さらにきらりは下降で一気に加速。さらに側面飛行で最速降下曲線を使って降りる。
(これなら、きらりさんが偏差予測枠に入るのが、少し早いくらいだ)
見事に敵にペイント弾が命中した。
この結果に、スウの配信のコメントがざわつき出す。
❝マ、マジかよ、蛇行したのに当てやがった❞
すると、きらりが胸を張る。
『スウさんのファンは私を誰だと思ってるの!? ――私は明洲香 きらりよ! これでもずっと最前線常連張ってる、配信勢では、上澄みも良いところプレイヤーなんだから! スウさんには、赤子の手をひねるかのように負けたけどね!』
❝うーん、スウにボコボコにされたから弱いイメージだったけど。
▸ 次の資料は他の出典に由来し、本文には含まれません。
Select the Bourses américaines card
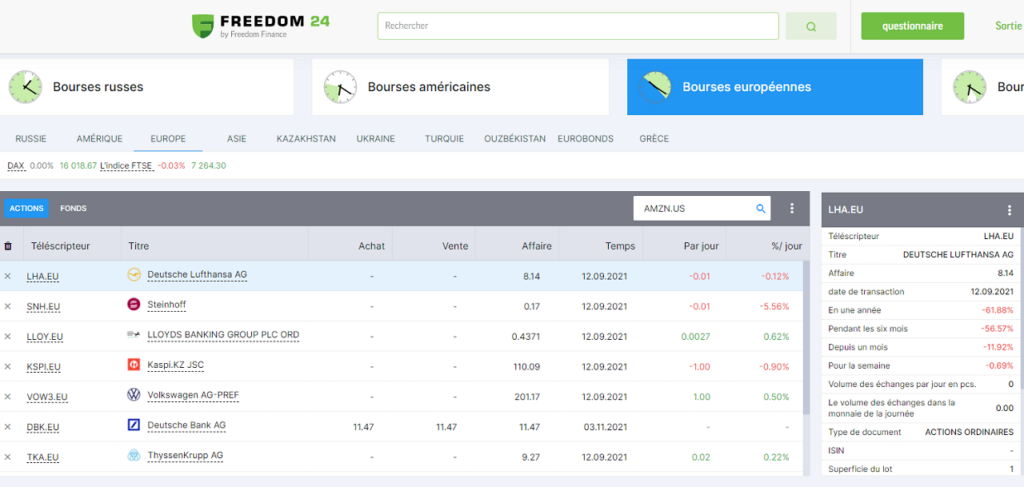This screenshot has width=1024, height=487. pos(460,87)
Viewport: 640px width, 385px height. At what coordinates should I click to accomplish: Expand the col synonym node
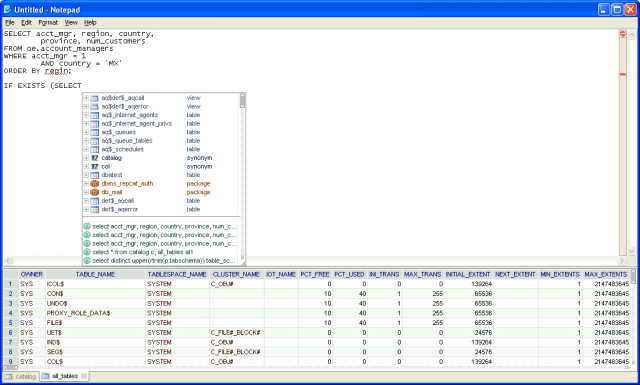86,167
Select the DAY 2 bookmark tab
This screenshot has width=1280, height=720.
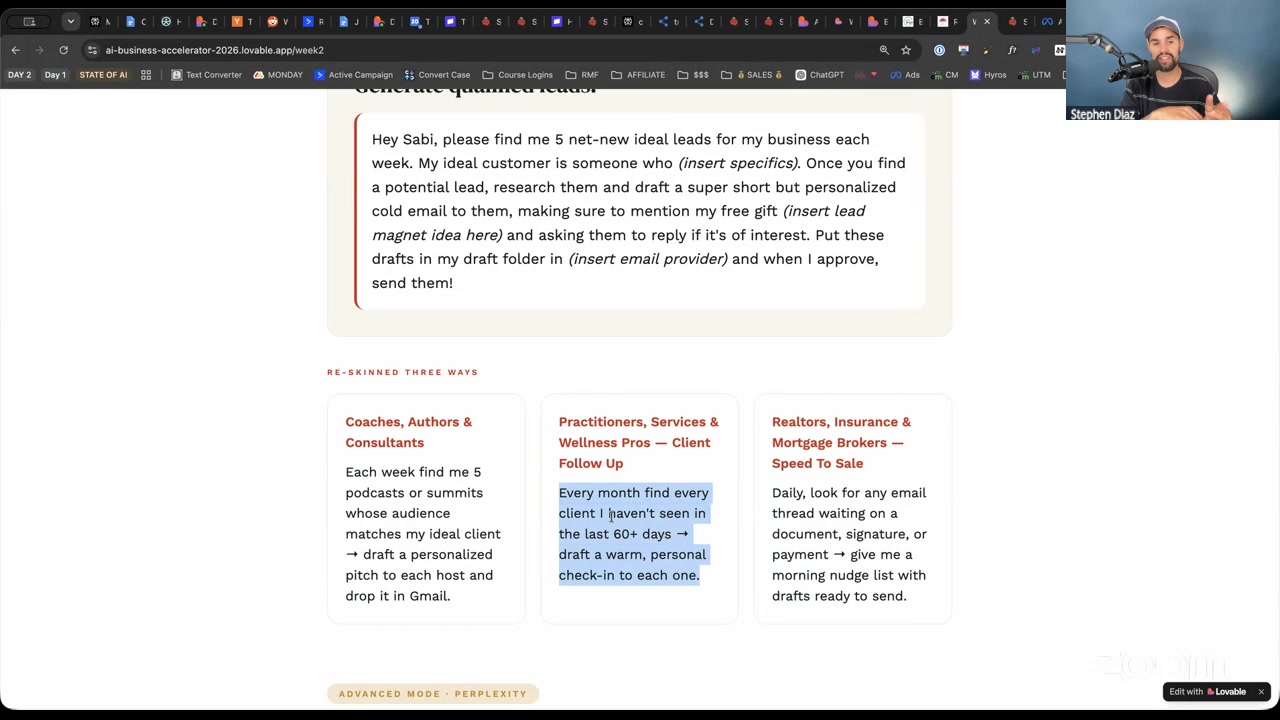tap(19, 75)
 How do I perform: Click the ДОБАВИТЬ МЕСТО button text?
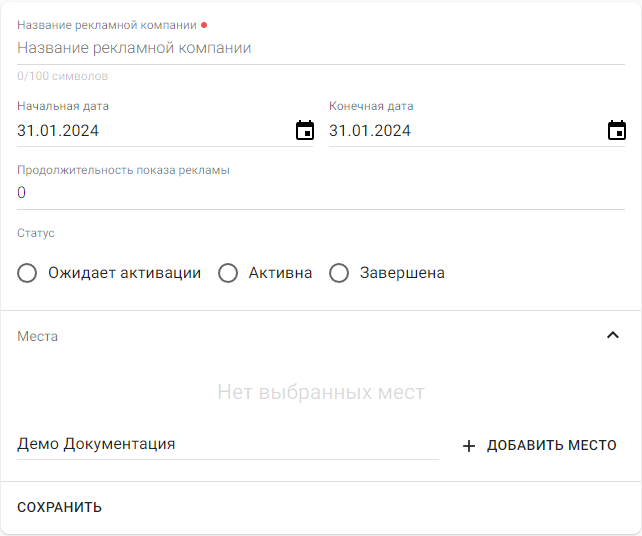coord(552,446)
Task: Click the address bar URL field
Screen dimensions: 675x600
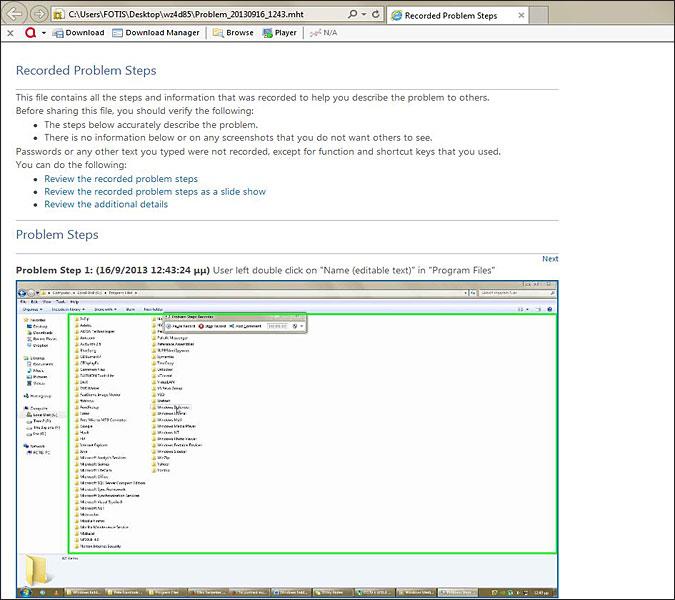Action: point(200,16)
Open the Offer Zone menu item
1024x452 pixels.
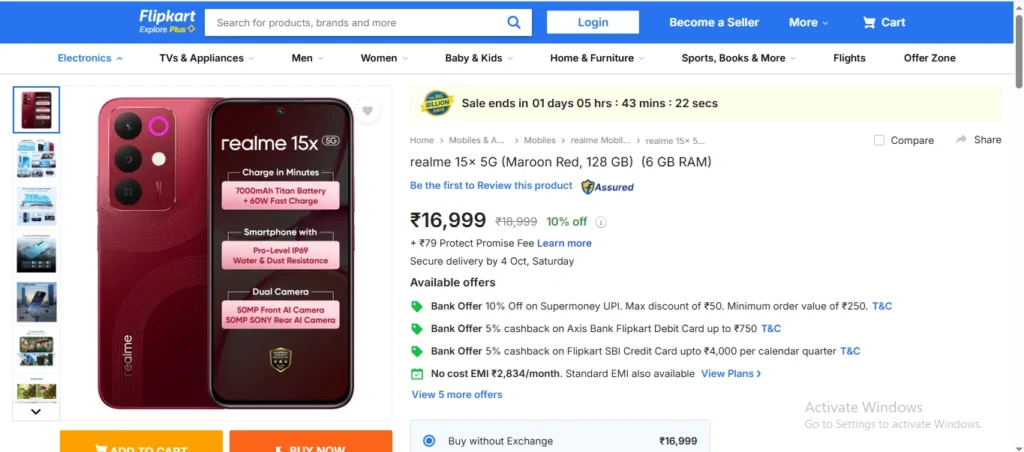point(929,58)
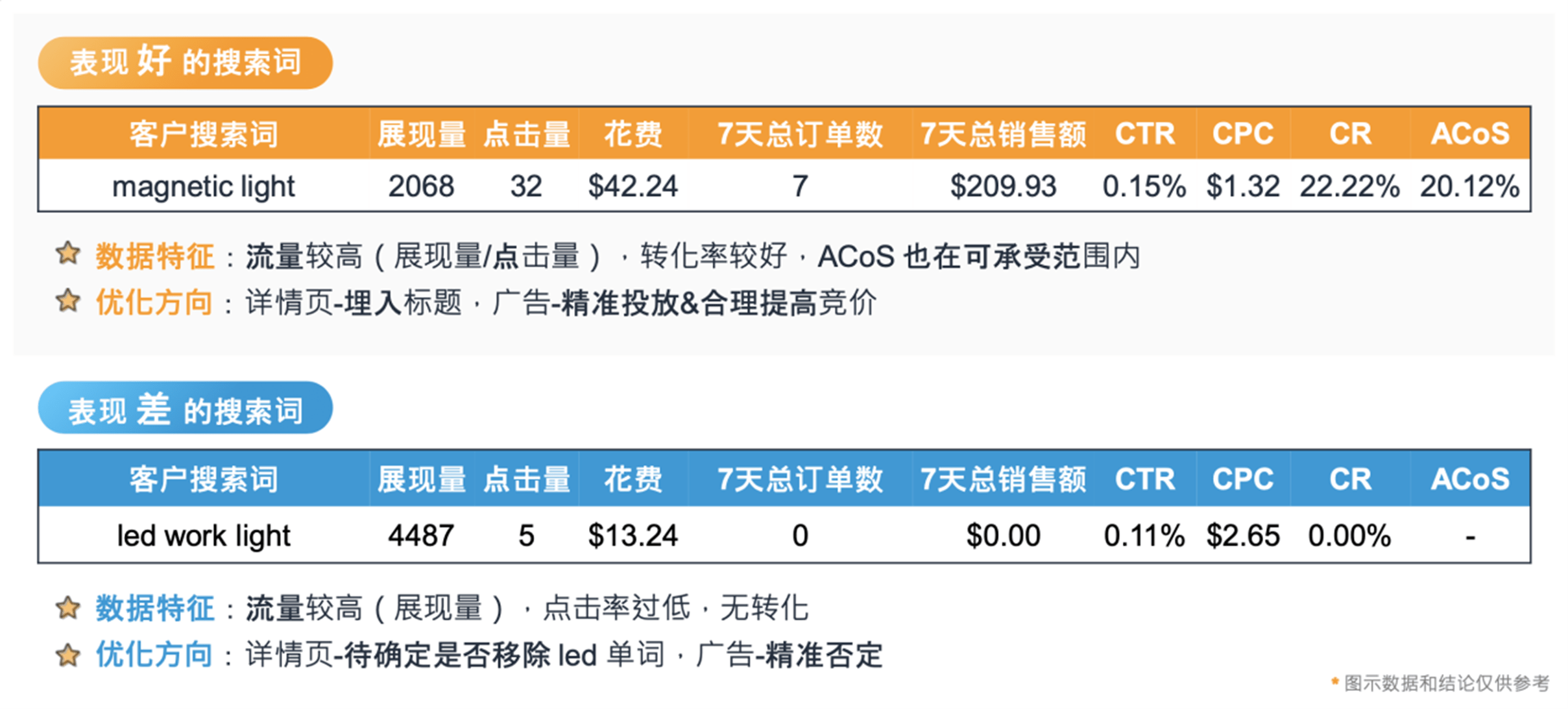Select the "led work light" search term cell
The width and height of the screenshot is (1568, 709).
tap(204, 536)
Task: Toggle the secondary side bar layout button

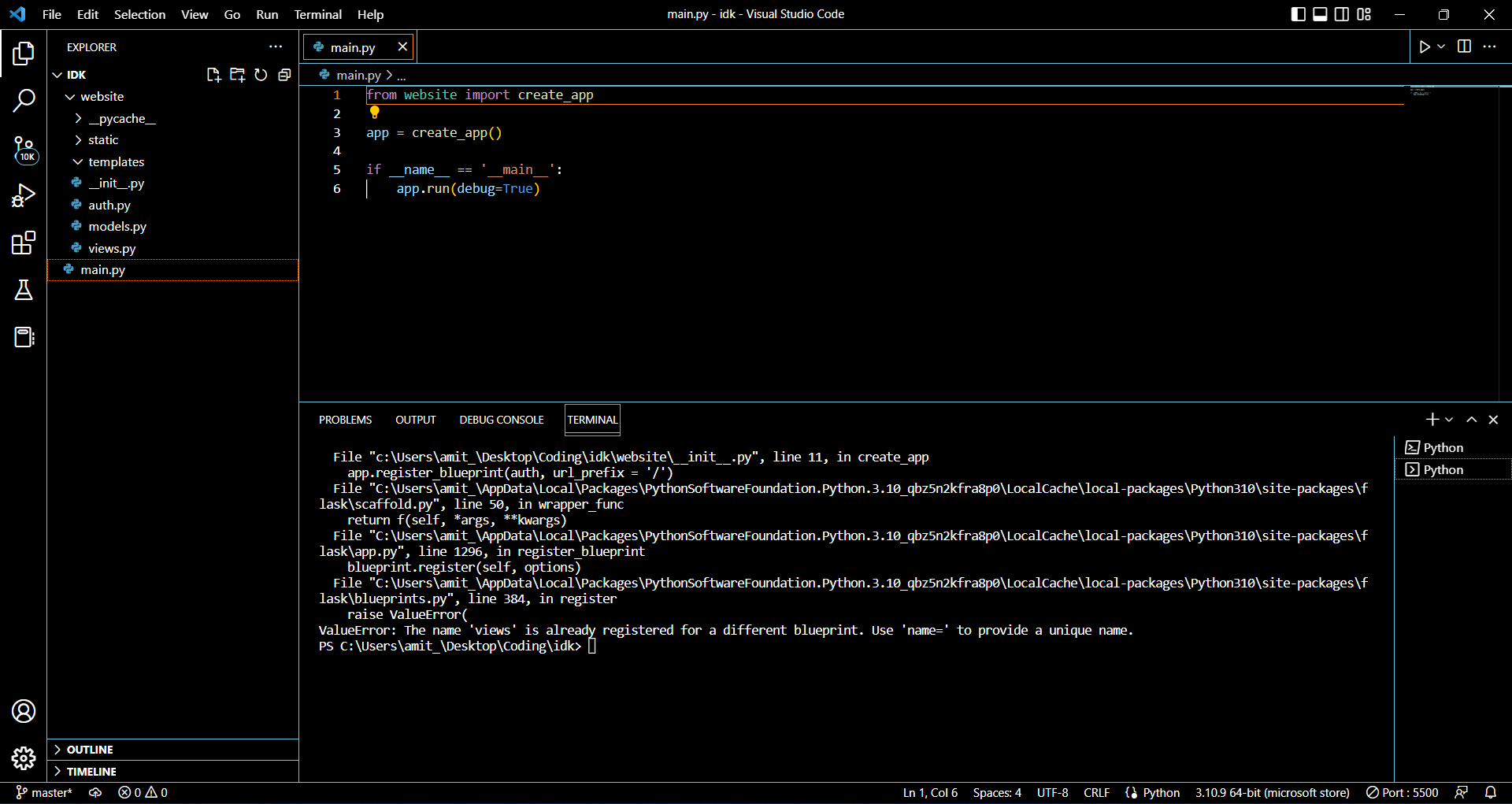Action: [1342, 14]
そう言えばこの人、下層攻略に行けない俺よりすっと強いんだったわ❞
❝俺等きらりのリスナーには、きらりは普通に猛者だから❞
❝明洲香 きらりって、ちゃんと実力でファンを獲得してるんだな❞
❝たまに性格が豹変するけどな❞
❝あっちが素だけどなwww❞
❝ファンにはとっくに化けの皮剥がれてるんよw なのに化けの皮かぶるの止めないんw❞
スウは思う。
(きらりさんはファンに愛されているんだなあ・・・。まあ、この前彼女が怒ったのも、アレックスさんの為だったし。根はいい人なのかも知れない。――あと、誰も突っ込まないけど、今きらりさんはAI無しで上昇から側面飛行したんだよね。扱いにくい菱形翼と、ダイヘドラル垂直尾翼――斜めで二枚の垂直尾翼、で。きらりさんは、飛行機乗りとしても相当だと思う――)
スウはそう考えてから、つけ加える。
(――この人怖いんで、あんまりお近づきになりたくはないけれど)
『スウさん、さあ私達の連携をMoBに見せつけましょう!』
(――この人怖いんで、あんまりお近づきになりたくはないけれど)
その後、きらりが囮になりつつ、スウがペイント弾で狙撃した。リイムは「こけぇ」(ほぇぇ)といいながら、二人の活躍を視ていた。
そうこうしている間に、猛者たちが空中の敵をあらかた片付けた。
流石、前線攻略組の猛者たちだった。